The Gauntlet: How think tanks and federally-funded centers misrepresent and suppress other education research

New in the Nonpartisan Education Review:

http://nonpartisaneducation.org/Review/Essays/v10n1.htm

The aggressive, career-strategic behavior of researchers in federally funded centers and think tanks creates many problems, including a loss of useful information and bad public policies based on skewed information.

But, two adverse consequences worry me the most. First, these badly behaved researchers are the only ones that most journalists and policy-makers pay any attention to.

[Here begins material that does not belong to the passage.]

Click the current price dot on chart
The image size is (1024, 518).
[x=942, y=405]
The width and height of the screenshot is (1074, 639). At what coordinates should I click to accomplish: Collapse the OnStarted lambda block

Second, the effects of their bad behavior are spreading overseas. The education testing research function at the World Bank, for example, has been handed down over the past few decades from one scholar affiliated with Boston College’s School of Education to another (and all of them Irish citizens). True to form, they cite the research they like, some of which is their own, most of the rest of which comes from the censorial Center for Research in Educational Standards and Student Testing (CRESST), and imply that the vast majority of relevant research does not exist.

More recently, the Organisation for Economic Co-operation and Development (OECD) published a one-sided study on educational assessment that ignores most of the relevant research literature and highlights that conducted at a certain US federal research center and several US think tanks. Their skewed recommendations are now the world’s.